● **Exercise brief**: Copy the rows word for word, from the line containing "Click the Sample Project 3D thumbnail" through the end of the rows, and omit the pictures.

[Coordinate data for items]
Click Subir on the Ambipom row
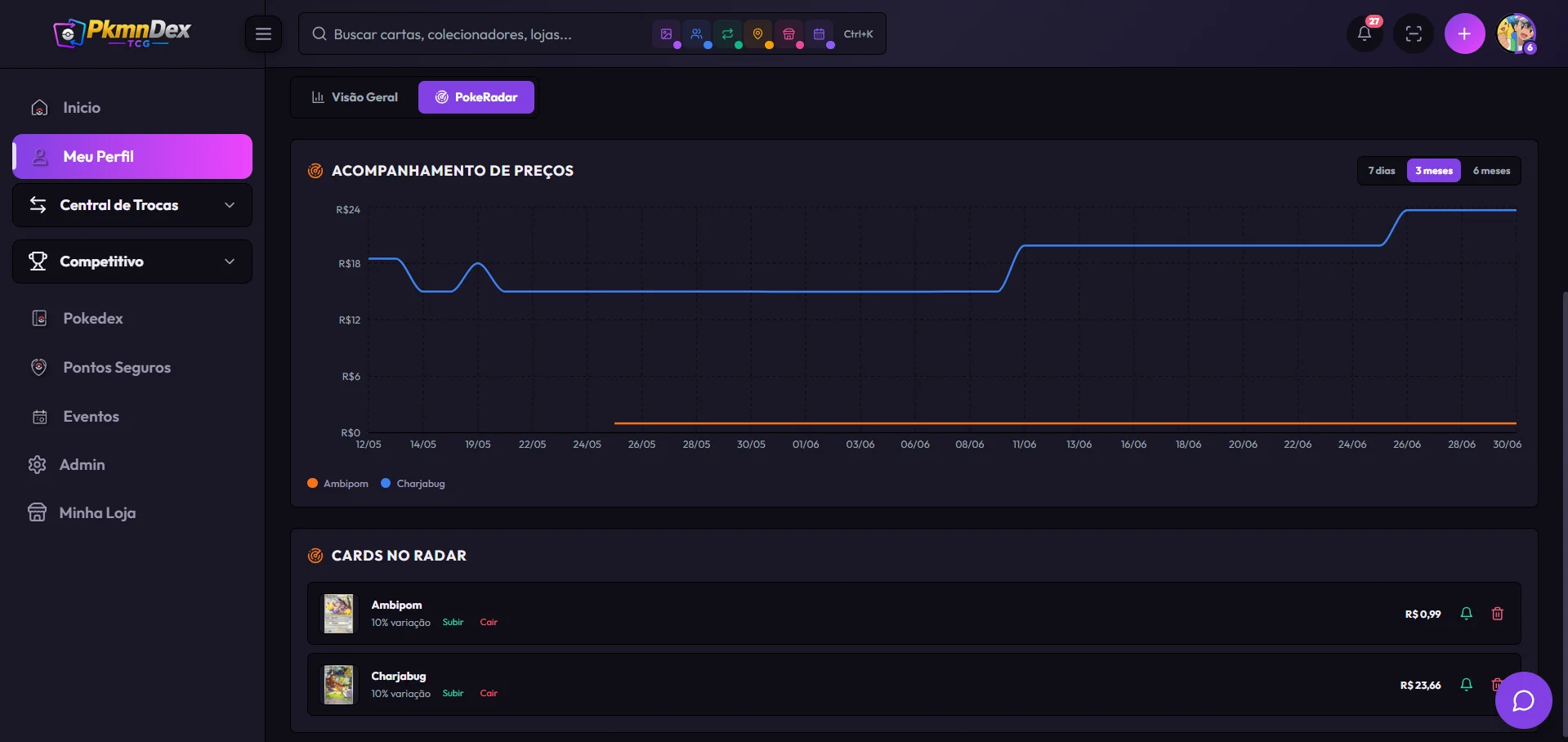coord(453,623)
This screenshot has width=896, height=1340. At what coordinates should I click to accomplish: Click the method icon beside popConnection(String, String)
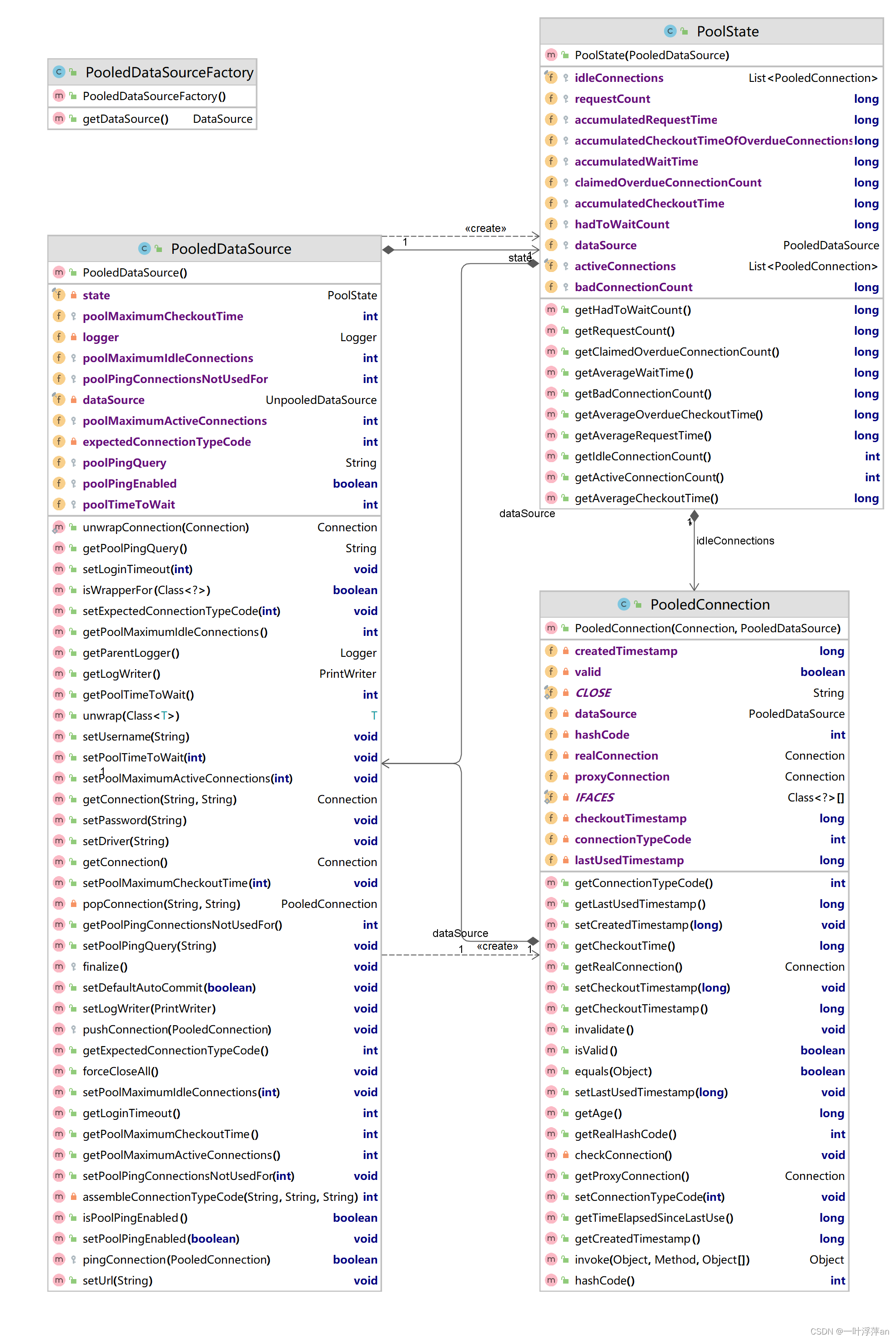[59, 903]
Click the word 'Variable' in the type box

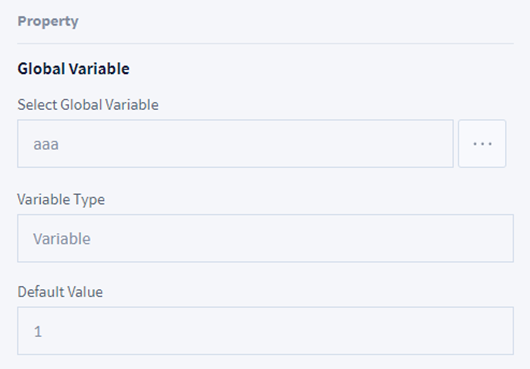[62, 239]
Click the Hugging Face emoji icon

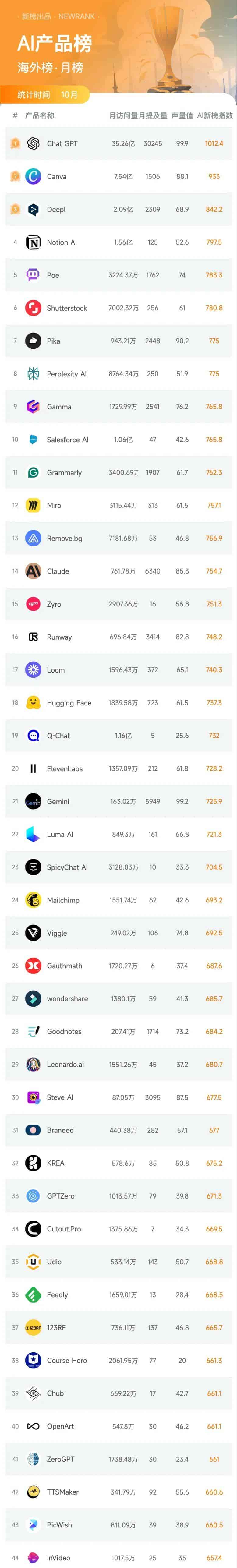pyautogui.click(x=34, y=702)
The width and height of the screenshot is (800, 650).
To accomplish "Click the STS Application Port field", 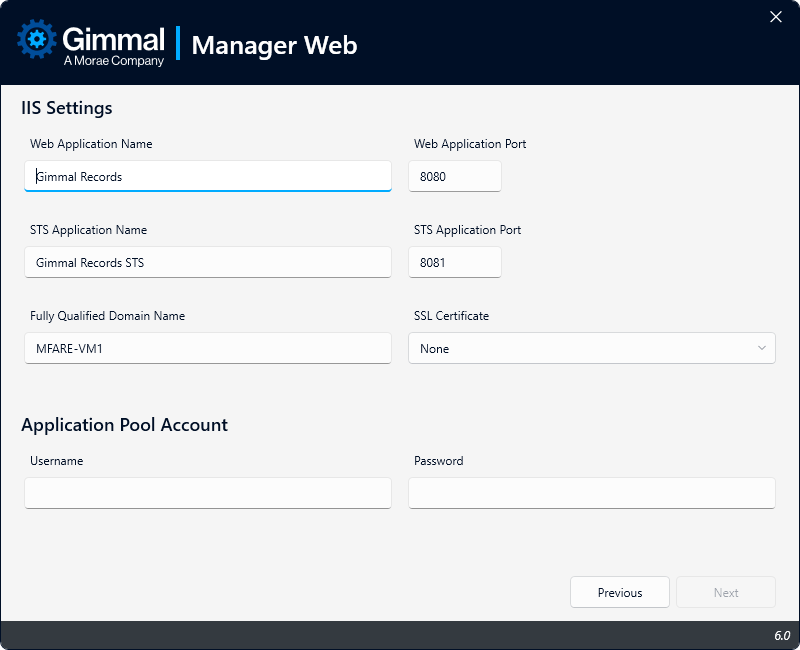I will (455, 262).
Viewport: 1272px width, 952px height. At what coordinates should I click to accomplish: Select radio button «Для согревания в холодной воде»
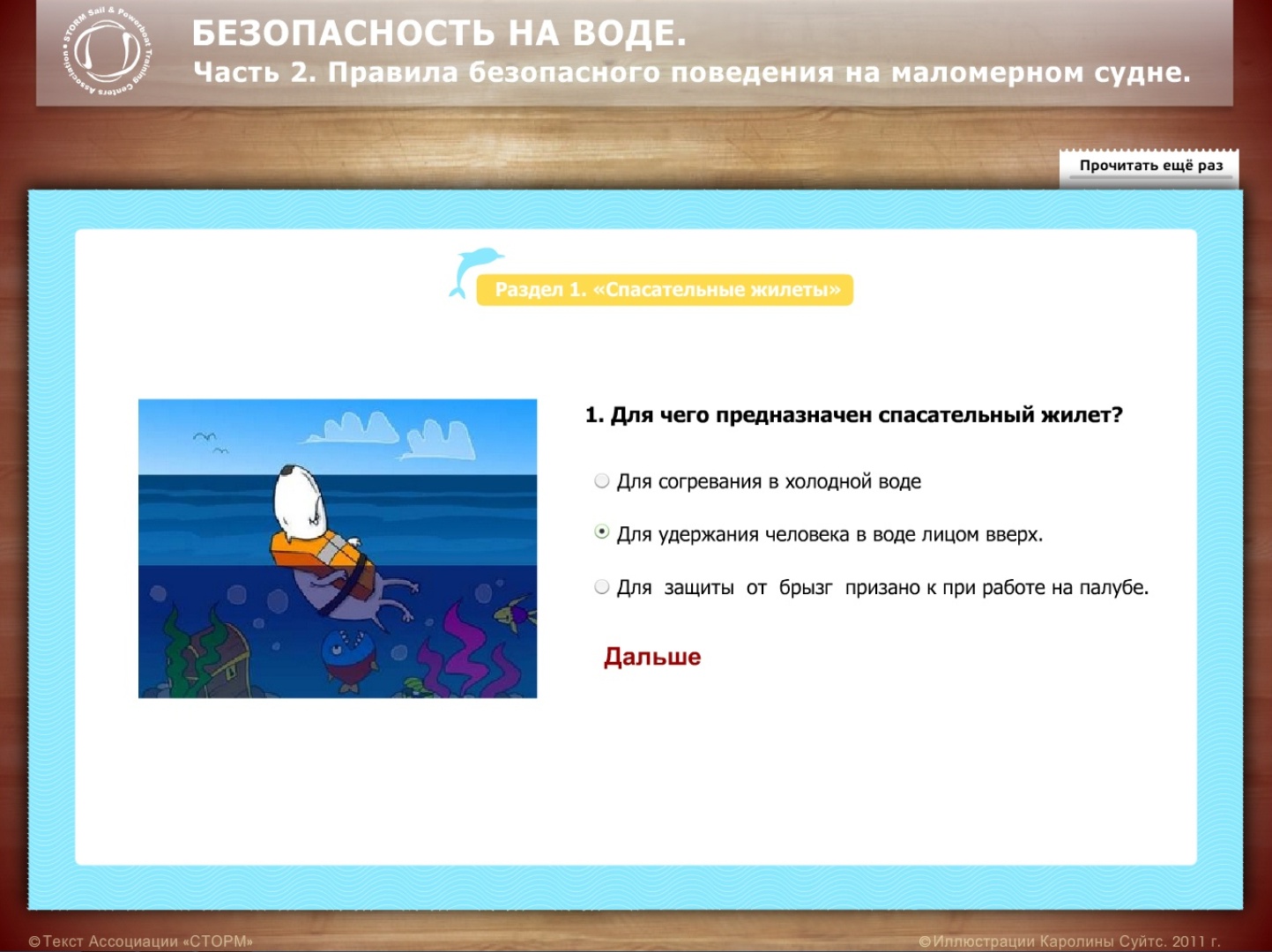(602, 481)
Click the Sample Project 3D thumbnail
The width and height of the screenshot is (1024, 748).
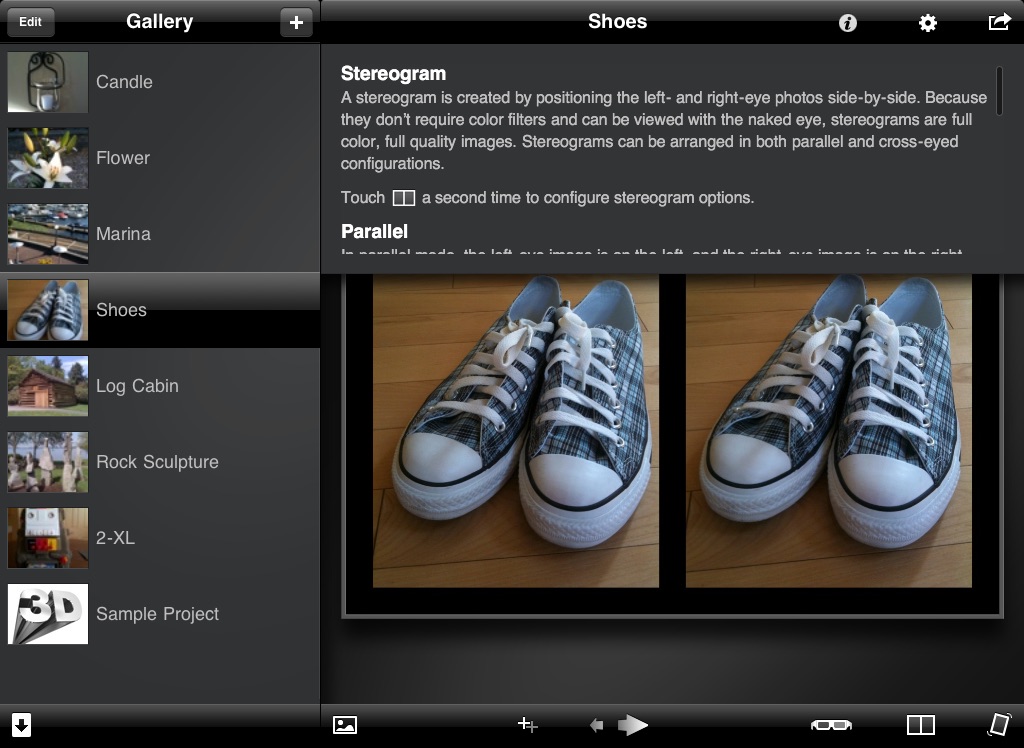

● **In response**:
Click the Sample Project 3D thumbnail
The width and height of the screenshot is (1024, 748).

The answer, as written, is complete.